Anyone who has driven a steel-wheeled tractor on gravel roads has a special appreciation for rubber tires. As the wheels revolve, each steel lug contacts the road with a jolt that travels from your feet to the top of your head. We always drove in the ditch, where it was reasonably level, otherwise it was a jolting ride in low gear along the road.
For my first stint in the driver’s seat, Dad stood beside me ready to coach as necessary. We started off in third gear, the regular discing gear. There is absolutely no comparison between steering a steel-wheeled tractor bucking its way over the humps and hollows of a plowed field and driving a rubber-tired car on a smooth road. Halfway down the field, Dad with a big grin threw in the clutch, stopped the tractor, and looked at me. Looking at the zig-zig trail behind me, the only positive thing one could say was that I hadn’t driven into the adjoining hayfield.
“Drop it back into second,” Dad hollered above the roar of the engine (Casey had no muffler and the exhaust pipe projected only a couple of inches from the manifold, so the noise blasted straight into your ears). Moving at a more sedate pace down the field gave me more time to react and I learned to not fight the steering wheel or over-correct the swings. After a few rounds Dad left me and I settled down to enjoy the sensation of controlling this magnificent mechanical beast.
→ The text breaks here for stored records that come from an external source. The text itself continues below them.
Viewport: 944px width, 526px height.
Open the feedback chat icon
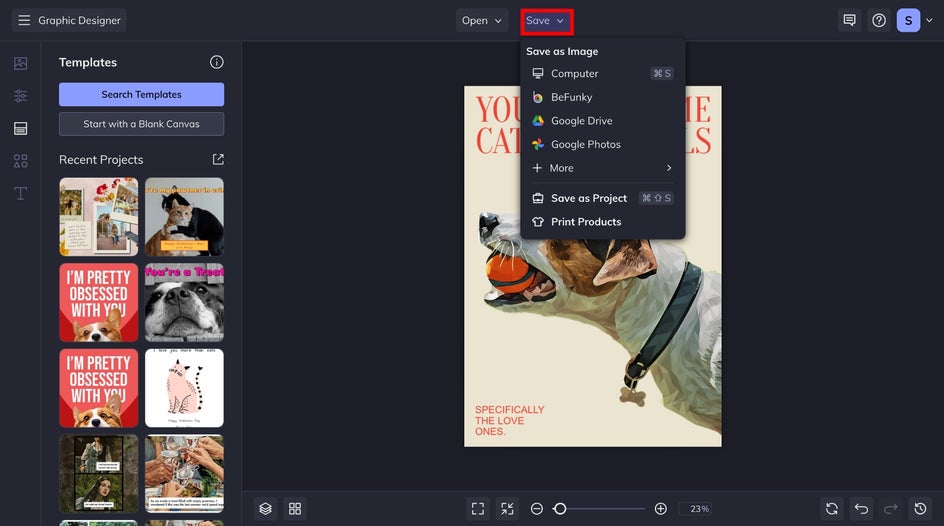point(849,20)
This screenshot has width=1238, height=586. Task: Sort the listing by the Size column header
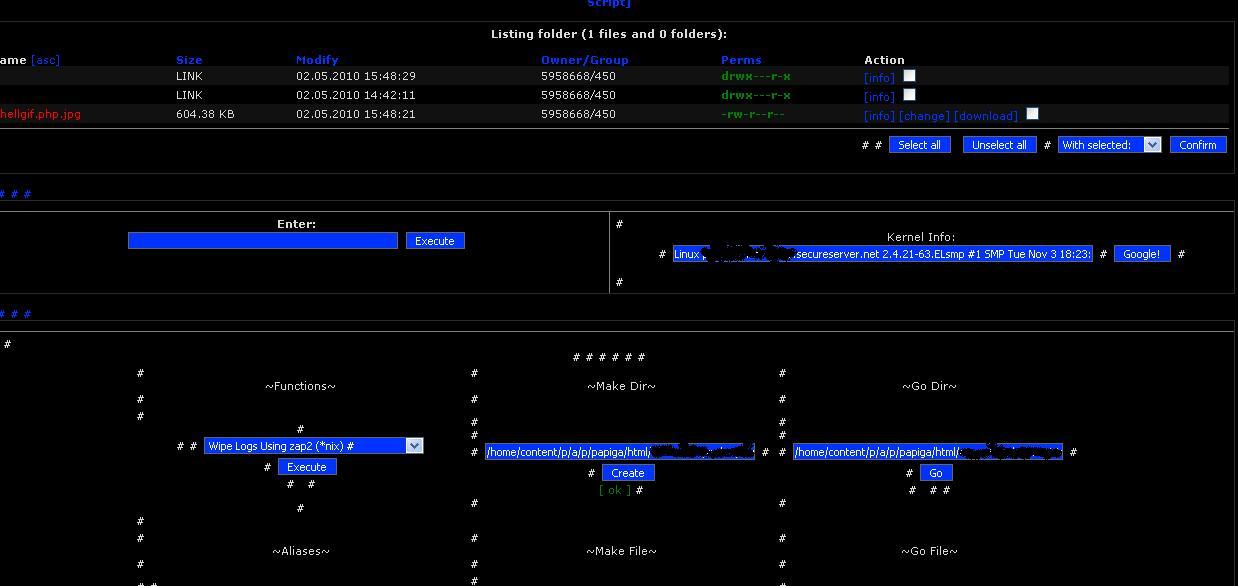pyautogui.click(x=189, y=60)
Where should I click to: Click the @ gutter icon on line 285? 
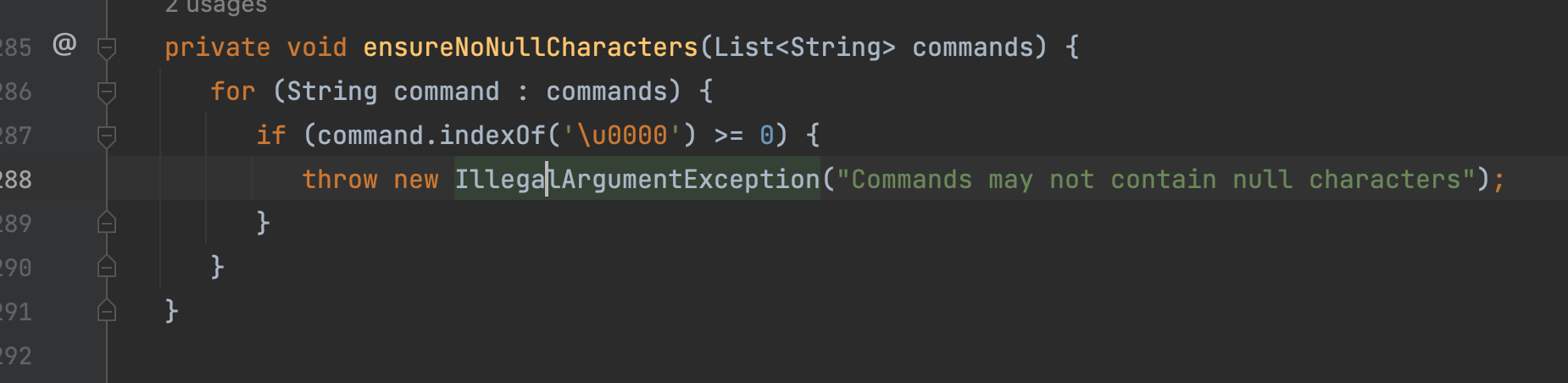64,43
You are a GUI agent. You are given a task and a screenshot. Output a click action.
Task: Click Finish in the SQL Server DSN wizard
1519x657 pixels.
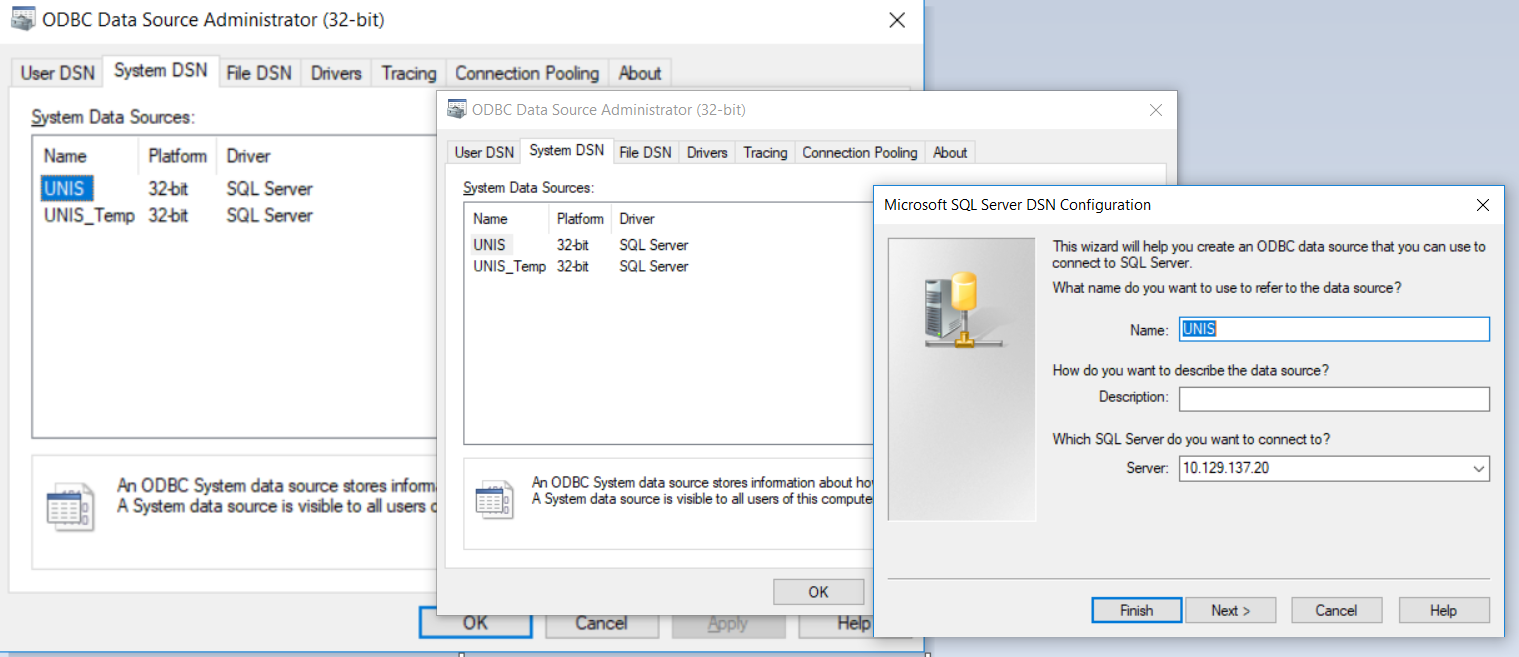pyautogui.click(x=1136, y=610)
After a half hour, I put Casey back into third gear and I felt at last like I was really driving old Casey.
We drove Casey until the spring of 1954. He still worked well in the field but the steel wheels had increasingly become a performance-inhibiting factor. Road travel had become a regular feature of farm work with wagons and farm machinery all mounted on rubber tires. We traded in Casey on a new Case SO which had a slightly higher horsepower rating but most importantly was on rubber and had a road gear of around 11 mph. We heard that old Casey ‘retired’ to Petrolia where for many years he powered the pumps on some of the oil wells.